▸ About this exercise
Leaving out all pictures, retype the records exactly.

▸ Data to use
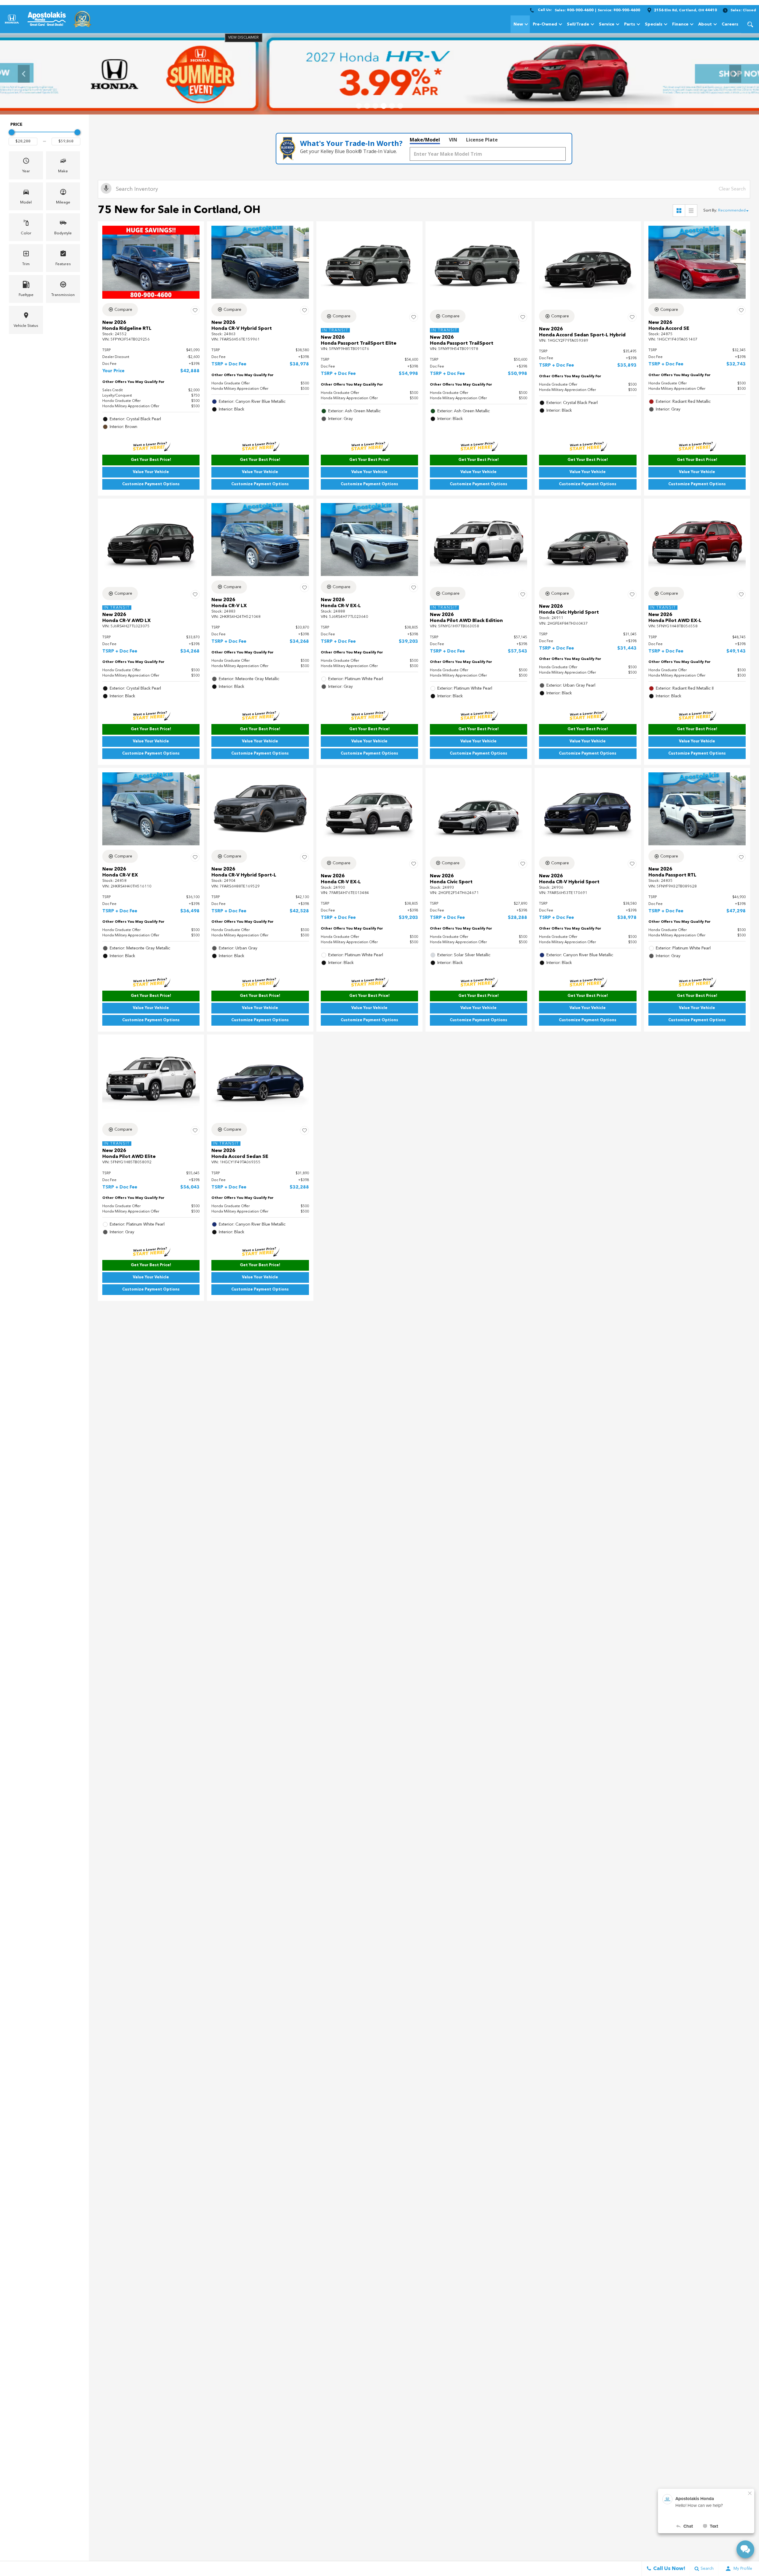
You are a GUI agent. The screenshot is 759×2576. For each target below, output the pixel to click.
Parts (629, 24)
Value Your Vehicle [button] (151, 472)
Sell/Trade (578, 24)
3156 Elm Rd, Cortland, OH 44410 (685, 10)
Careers (730, 24)
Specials (653, 24)
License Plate (482, 139)
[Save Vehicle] (195, 310)
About (705, 24)
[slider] (12, 132)
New (518, 24)
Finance (680, 24)
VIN (453, 139)
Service (606, 24)
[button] (750, 24)
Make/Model (425, 139)
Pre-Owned (545, 24)
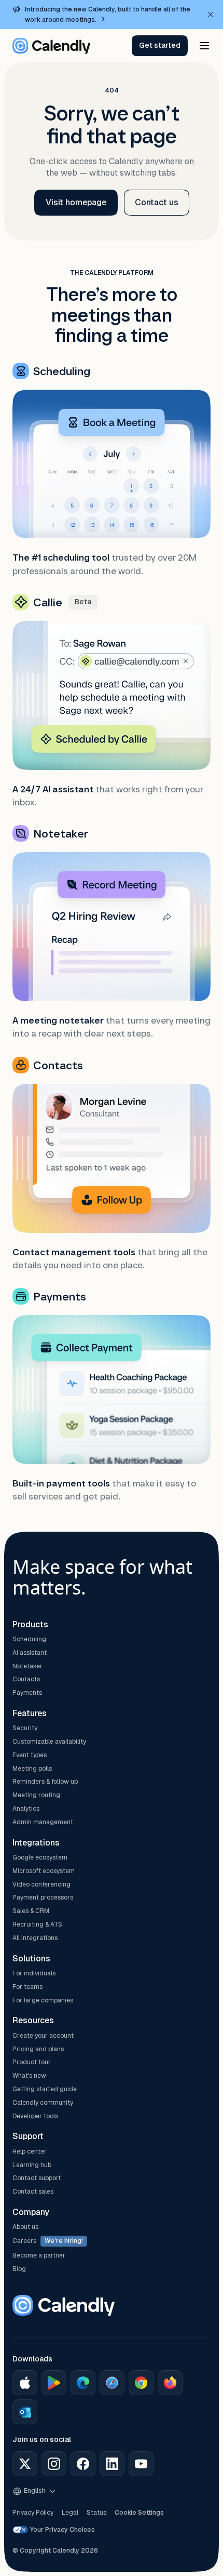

▸ Your response
You are a GUI agent. The screenshot is 759×2576. For each target below, output the pixel to click.
Parts (629, 24)
Value Your Vehicle [button] (151, 472)
Sell/Trade (578, 24)
3156 Elm Rd, Cortland, OH 44410 (685, 10)
Careers (730, 24)
Specials (653, 24)
License Plate (482, 139)
[Save Vehicle] (195, 310)
About (705, 24)
[slider] (12, 132)
New (518, 24)
Finance (680, 24)
VIN (453, 139)
Service (606, 24)
[button] (750, 24)
Make/Model (425, 139)
Pre-Owned (545, 24)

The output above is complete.